The Velička originates in the territory of Strání in the White Carpathians mountain range on the slope of the Velká Javořina Mountain at an elevation of 921 m and flows to Vracov, where it enters the Morava River at an elevation of 161 m. It is 40.2 km long. Its drainage basin has an area of 184.7 km2. The average discharge at its mouth is 0.98 m3/s.

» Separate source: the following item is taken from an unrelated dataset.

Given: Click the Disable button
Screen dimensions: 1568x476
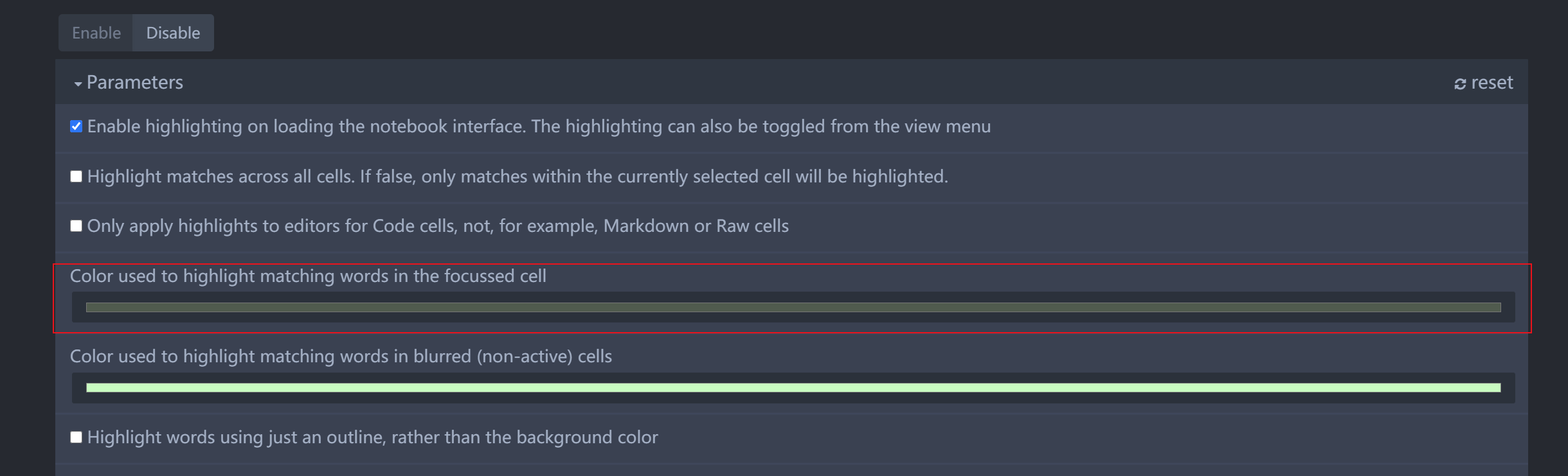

The longest tributaries of the Velička are:

| Tributary | Length (km) | River km | Side |
|---|---|---|---|
| Kozojídka | 9.3 | 8.4 | right |
| Kuželovský potok | 9.0 | 12.6 | left |
| Trávníkový potok | 8.7 | 7.1 | left |
| Kazivec | 8.3 | 31.4 | right |

==Course==
The river flows through the municipal territories of Strání, Nová Lhota, Suchov, Javorník, Velká nad Veličkou, Louka, Lipov, Tasov, Hroznová Lhota, Kněždub, Vnorovy, Strážnice and Vracov.

==Bodies of water==
There are 31 bodies of water in the basin area. None of them exceed 0.4 ha in area.

==Nature==
The upper course of the Velička flows through the Bílé Karpaty Protected Landscape Area. In addition, the spring is located in the specially protected area of Javorina National Nature Reserve. Between Suchov and Javorník, the river flows through the Jazevčí National Nature Reserve.